Genesis & History

1998 – 2007 : IDMEFv1 creation and standardization

IDMEFv1 (Intrusion detection message exchange format) has been specified between 1998 and 2006 by the IDWG (Intrusion Detection Work Group) at IETF resulting in three RFCs :

• RFC 4765 : The Intrusion Detection Message Exchange Format (IDMEF)

• RFC 4766 : Intrusion Detection Message Exchange Requirements

• RFC 4767 : The Intrusion Detection Exchange Protocol (IDXP)

2015-2017 SECEF1 : IDMEFv1 update, promotion and improvement

In 2015 the SECEF (SECurity Exchange Format) consortium was created to improve and promote IDMEFv1. The SECEF consortium was composed of people who had participate to the RFC 4765 and people who had experimented the format in various tools.

After two years of analysis and test, the consortium concluded that the format needed more than just few modifications. The base was solid but needed to be totally re-thinked and updated to feet the new cyber and physical threats.

2020 – 2023 SECEF2 : IDMEFV2 new version and standardization goal

In 2020 the SECEF2 (SECurity Exchange Format) consortium was created to create a new version of the IDMEF format and standardize it.
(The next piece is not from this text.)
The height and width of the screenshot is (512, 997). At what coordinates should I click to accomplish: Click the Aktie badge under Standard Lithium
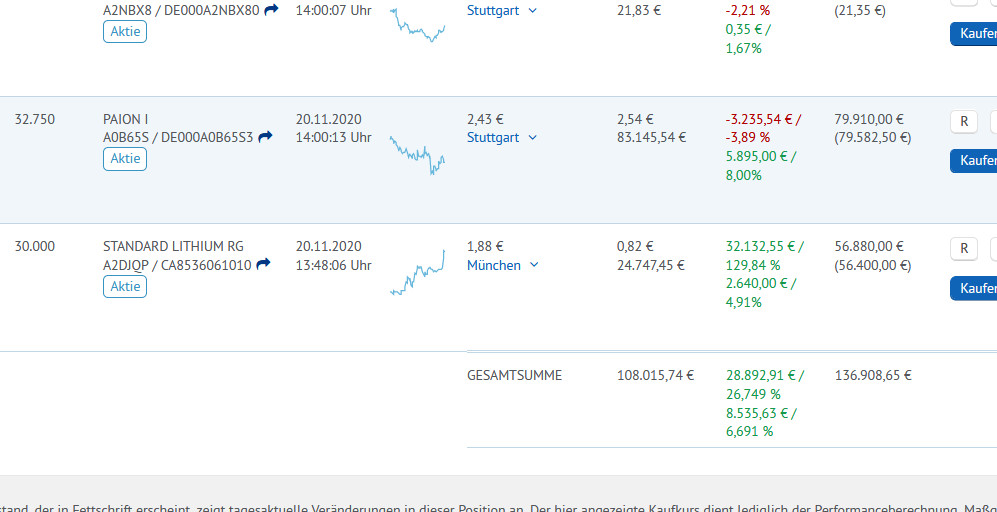click(x=125, y=286)
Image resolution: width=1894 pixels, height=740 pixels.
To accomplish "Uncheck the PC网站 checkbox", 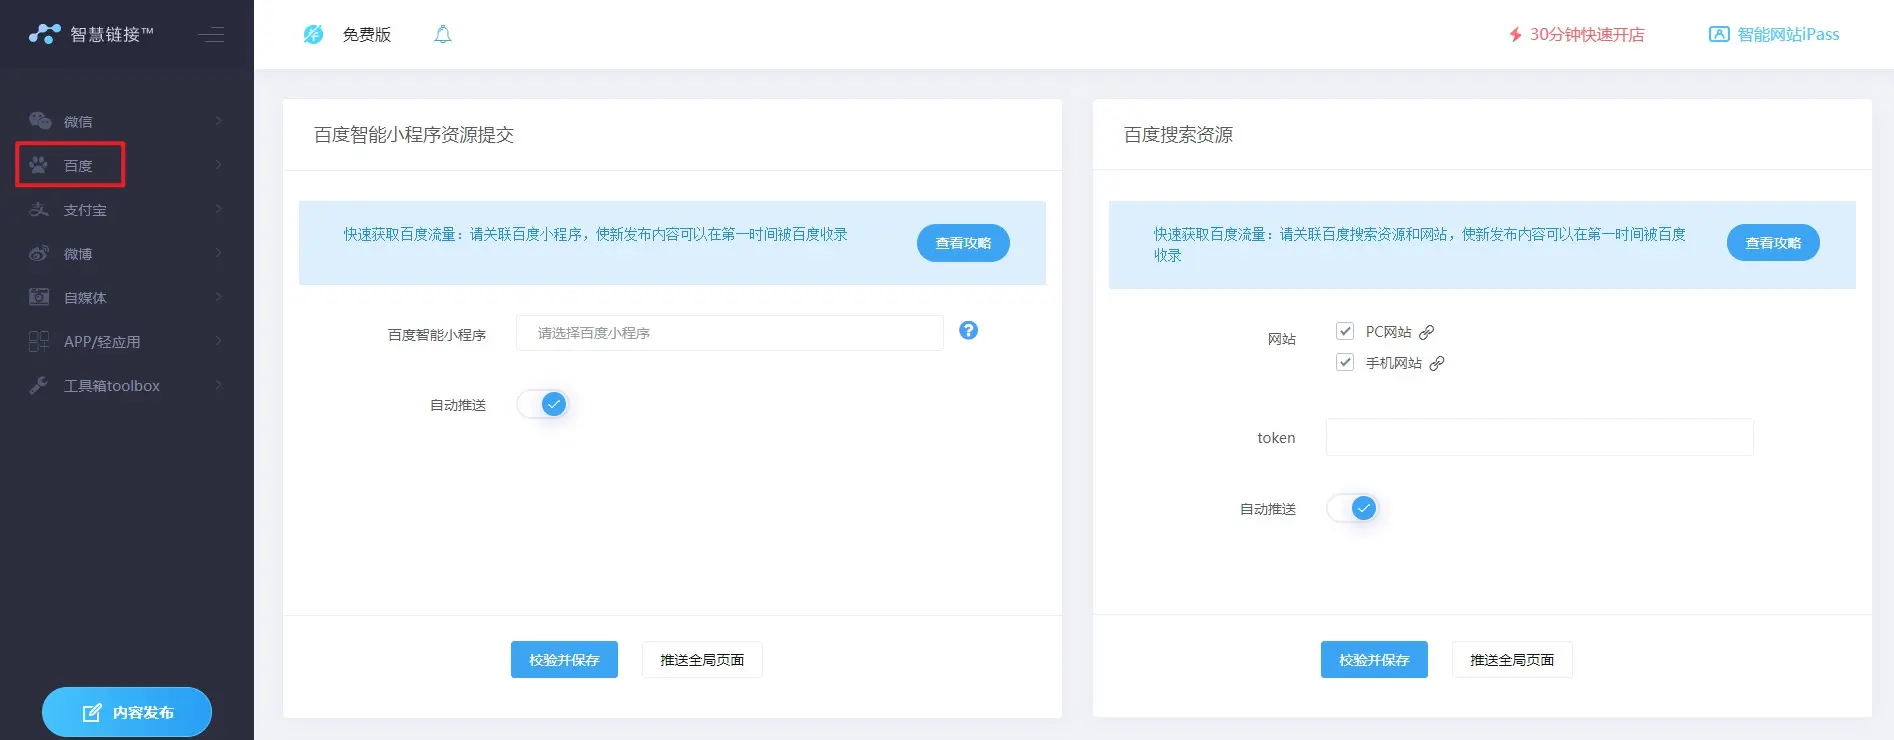I will click(x=1345, y=331).
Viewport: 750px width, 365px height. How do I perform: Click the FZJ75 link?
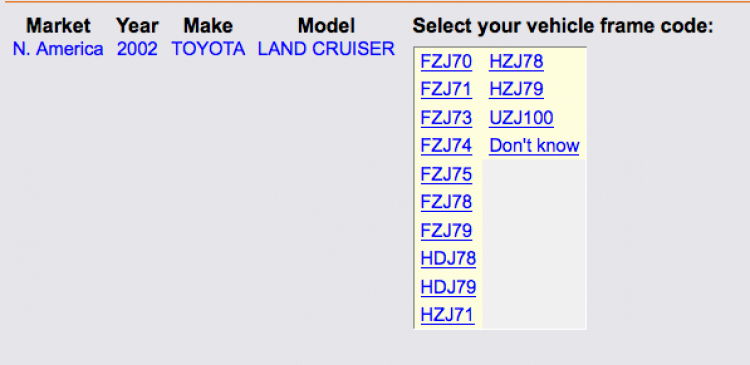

SECEF2 consortium is an enlargement of the SECEF1 consortium with new industrial members.

The first step of the project was to experiment a new version of IDMEFv2 for protection of combined and complex threat on cyber and physical infrastructures.

This experimentation has been done on real scale in five different prototypes during the H2020 7SHIELD research project (https://www.7shield.eu/)

After two years of experimentations, the 15th of october 2022, two Internet Drafts were published defining a new version of the format and it’s transport over HTTPs :

• https://datatracker.ietf.org/doc/draft-lehmann-idmefv2/

• https://datatracker.ietf.org/doc/draft-poirotte-idmefv2-https-transport/

The consortium is now working on the tuning of the format and its standardization.